The complete architecture, which is obtained by generating the final form of UNSW-NB15 from the pcap files, is presented in a CSV file with 49 features [39,40]. These features are detailed in Table 1, Table 2, Table 3, Table 4, Table 5 and Table 6.

2.4. Model Training

The model training was conducted using the UNSW_NB15_training-set file, which consists of 175,341 distinct traffic entries. Each of these rows is categorized based on the type of traffic (Fuzzers, Analysis, Backdoors, DoS, Exploits, Generic, Reconnaissance, Shellcode, and Worms) as shown in Table 6. The UNSW-NB15 dataset is widely recognized for its capability to simulate modern network traffic and attacks, making it a critical resource for evaluating intrusion detection systems [41]. Recent studies emphasize its use for benchmarking machine learning models in cybersecurity [42].

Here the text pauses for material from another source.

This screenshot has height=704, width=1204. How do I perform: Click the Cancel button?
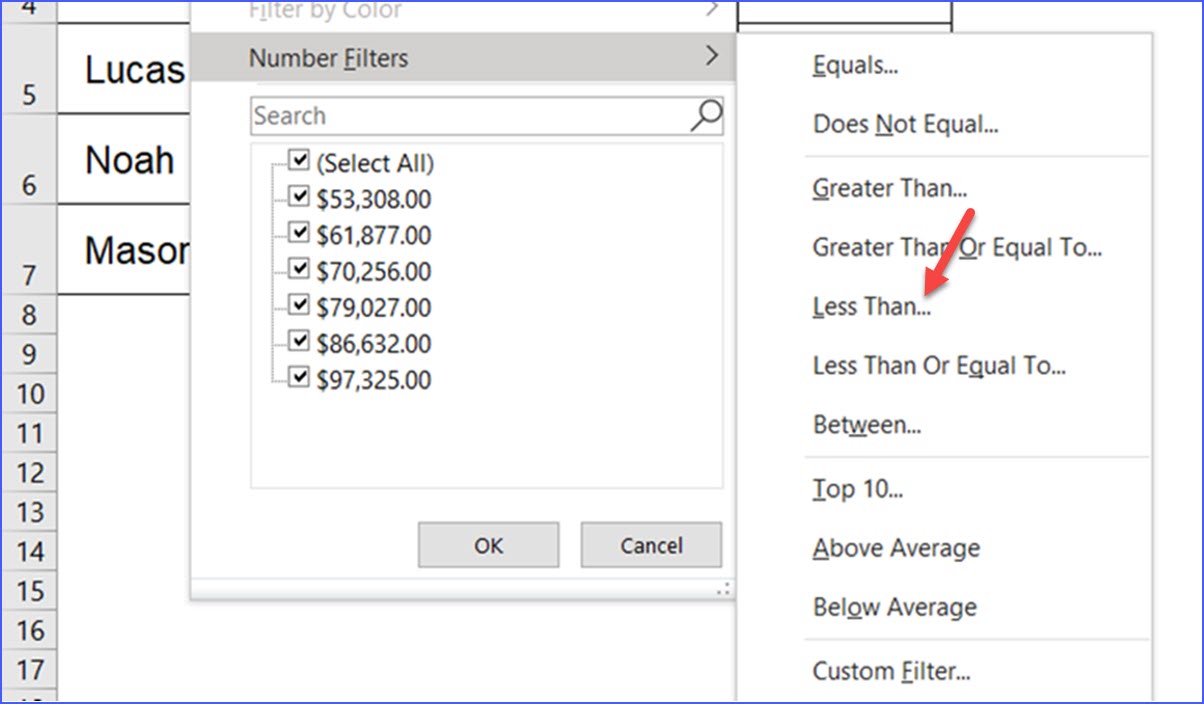(650, 545)
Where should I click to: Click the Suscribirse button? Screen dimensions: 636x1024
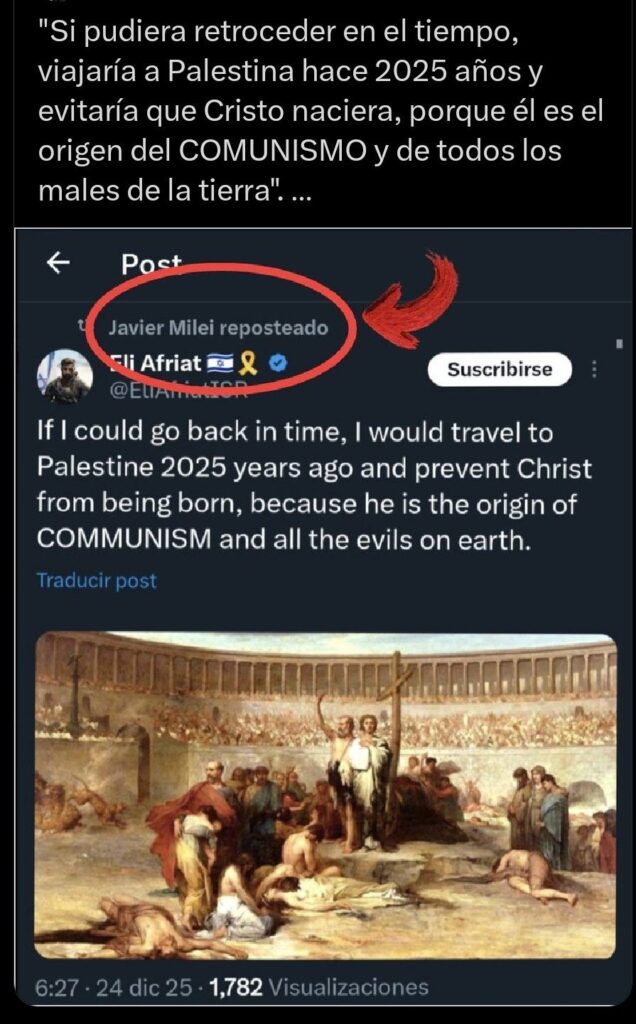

Since a dedicated dataset for model validation is not available, the UNSW_NB15 dataset is split into training and validation subsets in a 70:30 ratio, respectively. This splitting approach aligns with standard practices in the field, ensuring adequate model generalization and performance evaluation [43]. Ensuring a balanced split between training and validation subsets is particularly important to maintain the statistical relevance of the dataset [44].

Two models were trained: the first using XGBoost, based on decision trees, and the second employing TabNet, a deep learning approach. The purpose of training these models was to compare the machine reasoning explanations generated by SHAP and LIME, leveraging models with varying levels of interpretability. XGBoost has demonstrated robust performance in cybersecurity applications, particularly for anomaly detection tasks [45]. Meanwhile, TabNet represents a novel architecture that combines feature selection with interpretability in tabular data modeling [46].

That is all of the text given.